Applicant also believes that a graduated ratio, particularly where the a:b ratio is greatest about the longitudinal axis of the mattress assembly 11 could be employed, to provide even greater lateral support to the occupant of the embodiment 10. Plainly, the inverse of the a:b ratio could also be used within the spirit of the present invention.

In addition various shaped pillars could be employed if desired. For example, if the slots 50 were made with an array of wires, and the body cushion 14 were subjected to lateral compression during the cutting process, then the slots 50 would be in a curvilinear configuration. Further, the wires or wire array could be arranged to obtain almost any desired shape slots 50 and pillars 40, 42. For instance, rather than the one-eighth inch slot with an enlarged radius at its lower end (caused by leaving the hot wire in place), each slot could be shaped in teardrop fashion by moving the hot-wire through a tear-drop path during the cutting operation.

■ ■ ■ ■

Can you continue the mattress cushion passage, picking up right after its last sentence? The listing that follows has no connection to the mattress cushion passage.

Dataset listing

■ ■ ■ ■

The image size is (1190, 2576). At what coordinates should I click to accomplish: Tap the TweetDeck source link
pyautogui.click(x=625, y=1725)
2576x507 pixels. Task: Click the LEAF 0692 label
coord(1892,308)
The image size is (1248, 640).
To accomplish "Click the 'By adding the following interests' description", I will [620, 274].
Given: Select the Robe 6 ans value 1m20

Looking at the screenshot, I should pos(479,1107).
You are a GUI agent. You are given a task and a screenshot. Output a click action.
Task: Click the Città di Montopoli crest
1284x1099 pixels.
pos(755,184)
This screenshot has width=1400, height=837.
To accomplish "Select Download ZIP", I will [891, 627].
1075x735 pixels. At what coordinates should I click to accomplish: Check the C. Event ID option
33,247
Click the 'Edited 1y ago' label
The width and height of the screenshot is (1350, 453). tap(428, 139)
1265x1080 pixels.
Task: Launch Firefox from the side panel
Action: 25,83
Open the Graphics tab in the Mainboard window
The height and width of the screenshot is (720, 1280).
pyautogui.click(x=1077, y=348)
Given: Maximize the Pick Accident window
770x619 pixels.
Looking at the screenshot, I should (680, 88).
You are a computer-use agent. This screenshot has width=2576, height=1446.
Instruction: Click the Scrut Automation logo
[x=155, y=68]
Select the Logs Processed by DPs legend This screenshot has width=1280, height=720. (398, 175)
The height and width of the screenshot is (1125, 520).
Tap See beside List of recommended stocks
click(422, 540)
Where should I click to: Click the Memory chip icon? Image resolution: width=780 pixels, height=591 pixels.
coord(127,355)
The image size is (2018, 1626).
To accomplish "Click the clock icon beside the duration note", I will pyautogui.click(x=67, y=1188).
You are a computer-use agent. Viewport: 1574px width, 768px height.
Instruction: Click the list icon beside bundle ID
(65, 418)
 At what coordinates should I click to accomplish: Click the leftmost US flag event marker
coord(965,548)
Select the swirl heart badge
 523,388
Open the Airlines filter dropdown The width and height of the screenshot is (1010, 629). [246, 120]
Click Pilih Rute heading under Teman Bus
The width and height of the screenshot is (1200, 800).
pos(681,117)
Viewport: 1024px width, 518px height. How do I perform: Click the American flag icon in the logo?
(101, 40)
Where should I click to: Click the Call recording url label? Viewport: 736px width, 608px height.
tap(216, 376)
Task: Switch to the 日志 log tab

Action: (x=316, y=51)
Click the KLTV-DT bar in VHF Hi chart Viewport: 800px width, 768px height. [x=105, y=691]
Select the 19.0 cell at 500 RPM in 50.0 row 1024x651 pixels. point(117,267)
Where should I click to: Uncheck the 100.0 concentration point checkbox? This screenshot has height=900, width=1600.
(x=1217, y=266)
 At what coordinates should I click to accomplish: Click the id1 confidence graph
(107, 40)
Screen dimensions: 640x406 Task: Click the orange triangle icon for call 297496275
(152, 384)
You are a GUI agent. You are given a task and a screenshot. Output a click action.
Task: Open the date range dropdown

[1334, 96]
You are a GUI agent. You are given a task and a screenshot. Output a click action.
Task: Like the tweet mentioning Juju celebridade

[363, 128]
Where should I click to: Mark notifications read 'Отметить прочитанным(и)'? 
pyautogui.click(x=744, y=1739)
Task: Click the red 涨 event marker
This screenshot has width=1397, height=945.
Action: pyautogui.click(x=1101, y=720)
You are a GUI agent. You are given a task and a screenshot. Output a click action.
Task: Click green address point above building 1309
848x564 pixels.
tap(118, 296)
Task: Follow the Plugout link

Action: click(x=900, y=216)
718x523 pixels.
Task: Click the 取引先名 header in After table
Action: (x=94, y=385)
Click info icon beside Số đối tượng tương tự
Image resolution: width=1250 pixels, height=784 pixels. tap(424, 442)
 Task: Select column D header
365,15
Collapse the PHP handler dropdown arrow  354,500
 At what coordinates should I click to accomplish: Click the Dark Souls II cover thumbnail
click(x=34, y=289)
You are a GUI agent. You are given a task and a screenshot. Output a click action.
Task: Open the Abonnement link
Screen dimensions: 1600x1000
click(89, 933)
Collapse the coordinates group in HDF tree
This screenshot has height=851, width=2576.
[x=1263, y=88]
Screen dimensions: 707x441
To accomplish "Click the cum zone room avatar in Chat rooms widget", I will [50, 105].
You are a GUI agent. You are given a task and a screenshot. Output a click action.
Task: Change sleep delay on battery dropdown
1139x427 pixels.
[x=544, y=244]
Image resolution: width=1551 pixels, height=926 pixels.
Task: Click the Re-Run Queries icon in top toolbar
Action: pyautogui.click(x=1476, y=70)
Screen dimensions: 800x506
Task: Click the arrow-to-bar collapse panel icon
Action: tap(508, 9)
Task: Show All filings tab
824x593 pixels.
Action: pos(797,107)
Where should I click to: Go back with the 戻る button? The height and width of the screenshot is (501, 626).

■ ■ ■ ■

RESPONSE TO THIS TASK:
Slots could also be cut in a two-step process, which process is presently preferred. In this process, a set of wires is arranged in a parallel array. The wires are heated. The heated wires cut the first set of slots. The relative orientation between the mattress component being cut, and the wires, is shifted by approximately 90 degrees, and the second set of slots are then also cut by the same heated wire array.

Reference is now made to FIGS. 4a-4c for a description of the structure and geometry of the foot cushion component 16 of the present invention. In FIG. 4a, top surface 26 of foot cushion 16 is displayed. The dimensions of insert 16 are defined primarily by the width of the assembled foam mattress, which, in the preferred embodiment, is approximately 35″. The short dimension of the upper surface 26 of foot cushion 16 is approximately 16″ but is sloped as described in more detail below.

Foot cushion 16 is a generally rectangular foam solid who's top surface 26 that inclines downward from thick end wall 24 towards thin enwall 25, which comprises the outward edge the insert. This downward inclination provides what has been found to be an appropriate pressure relief for the heels of a patient positioned on the mattress 11 of the present embodiment 10. The thickness of the foot cushion at its thickest dimension, the edge of thick end wall 24 where it abuts support cushion 14, is approximately the same as the thickness of body support cushion 14.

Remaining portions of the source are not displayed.